Subjects who saw the warning without having additional information about what the chemical "Laureth-4" does were naturally wary of it. But with more information about its benefits and lack of risk, the curve returned to where it was without a warning. This example illustrates a non-material attribute (Δ1 = 0) and an over-reaction (Δ2>0).

It would obviously be unwise for the government to mandate disclosures about "laureth-4." We used the shaving cream example to make sure that our methodology was sound-that it would pick up the effects of warnings and of education. If we didn't get the results we see above, we would have worried that the experimental design was flawed. But with the reassurance of these results, we tested a range of other product attributes, some of which came from actual First Amendment compelled disclosure controversies.

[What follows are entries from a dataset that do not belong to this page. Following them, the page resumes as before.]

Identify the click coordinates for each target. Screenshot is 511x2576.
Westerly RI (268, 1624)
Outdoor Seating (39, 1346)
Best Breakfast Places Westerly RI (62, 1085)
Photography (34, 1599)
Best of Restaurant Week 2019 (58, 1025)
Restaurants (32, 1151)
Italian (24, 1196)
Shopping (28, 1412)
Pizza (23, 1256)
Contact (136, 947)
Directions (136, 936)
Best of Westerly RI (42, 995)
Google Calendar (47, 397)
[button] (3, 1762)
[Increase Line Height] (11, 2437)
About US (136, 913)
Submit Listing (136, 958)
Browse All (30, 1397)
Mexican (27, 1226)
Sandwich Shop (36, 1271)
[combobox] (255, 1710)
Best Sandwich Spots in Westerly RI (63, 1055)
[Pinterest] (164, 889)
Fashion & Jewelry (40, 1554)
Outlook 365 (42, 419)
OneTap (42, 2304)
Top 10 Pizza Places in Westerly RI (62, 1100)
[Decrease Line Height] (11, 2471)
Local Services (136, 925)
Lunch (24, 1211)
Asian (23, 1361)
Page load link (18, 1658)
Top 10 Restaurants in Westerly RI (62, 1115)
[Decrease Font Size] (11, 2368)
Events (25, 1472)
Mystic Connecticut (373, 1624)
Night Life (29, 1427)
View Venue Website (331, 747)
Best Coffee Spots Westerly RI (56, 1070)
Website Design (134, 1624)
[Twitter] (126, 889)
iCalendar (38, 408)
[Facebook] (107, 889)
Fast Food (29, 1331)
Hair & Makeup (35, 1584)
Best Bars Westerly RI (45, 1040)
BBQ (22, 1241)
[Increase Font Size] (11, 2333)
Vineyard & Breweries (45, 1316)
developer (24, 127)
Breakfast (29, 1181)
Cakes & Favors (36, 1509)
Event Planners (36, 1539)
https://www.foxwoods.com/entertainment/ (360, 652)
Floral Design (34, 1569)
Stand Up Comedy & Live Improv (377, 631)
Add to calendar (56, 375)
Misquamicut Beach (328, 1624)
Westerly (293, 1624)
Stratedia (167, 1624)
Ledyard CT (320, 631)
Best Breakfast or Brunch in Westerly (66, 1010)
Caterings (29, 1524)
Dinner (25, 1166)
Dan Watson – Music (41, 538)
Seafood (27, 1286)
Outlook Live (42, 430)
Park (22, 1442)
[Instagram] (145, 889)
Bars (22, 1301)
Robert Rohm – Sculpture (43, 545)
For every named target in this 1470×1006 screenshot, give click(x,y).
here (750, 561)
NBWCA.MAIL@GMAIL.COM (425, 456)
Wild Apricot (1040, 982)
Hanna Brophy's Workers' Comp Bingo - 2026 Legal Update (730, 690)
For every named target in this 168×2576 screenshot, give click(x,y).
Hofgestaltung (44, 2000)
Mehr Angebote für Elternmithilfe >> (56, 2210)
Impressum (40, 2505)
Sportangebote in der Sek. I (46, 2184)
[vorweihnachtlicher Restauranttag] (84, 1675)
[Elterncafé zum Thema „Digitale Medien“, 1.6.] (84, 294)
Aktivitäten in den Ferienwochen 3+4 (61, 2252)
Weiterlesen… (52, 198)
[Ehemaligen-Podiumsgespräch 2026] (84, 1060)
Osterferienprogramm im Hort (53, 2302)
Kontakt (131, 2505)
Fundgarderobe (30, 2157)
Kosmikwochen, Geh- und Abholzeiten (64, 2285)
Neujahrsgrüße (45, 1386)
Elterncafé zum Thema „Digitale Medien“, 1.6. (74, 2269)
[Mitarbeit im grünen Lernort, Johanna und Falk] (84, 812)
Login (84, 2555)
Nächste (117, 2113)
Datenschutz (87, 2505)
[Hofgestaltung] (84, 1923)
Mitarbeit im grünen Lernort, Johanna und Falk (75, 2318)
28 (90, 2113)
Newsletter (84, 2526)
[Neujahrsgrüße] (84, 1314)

Warnings about drug side effects and conflict minerals produced results that suggest the disclosures were material and did not cause over-reaction. (The finding on conflict minerals is interesting in light of a recent case before the D.C. Circuit Court of Appeals that struck down SEC laws mandating disclosure of conflict diamonds.) The labeling of a GMO food, on the other hand, appeared to be non-material and to cause an overreaction – findings equivalent to the "Laureth-4" example. Disclosures related to privacy (data collection by an email provider, data sales, and the use of de-identified research data) seem to be non-material, although as we explain, the results for data selling are peculiar and interesting.

Our study results are tentative, meant to provide just a proof of concept for the methods. Our sample sizes were good but not great, and some will quibble with the way we characterized risks and benefits for the "well-educated" groups of research subjects. But the theory and methods, if not the specific results, can add value and precision to the debates about mandated disclosure. Lawmakers and courts ought to be asking whether prospective listeners in a mandated disclosure regime actually care about the information that is being provided, or if instead the disclosure is being used by the government to create a concern that does not actually exist.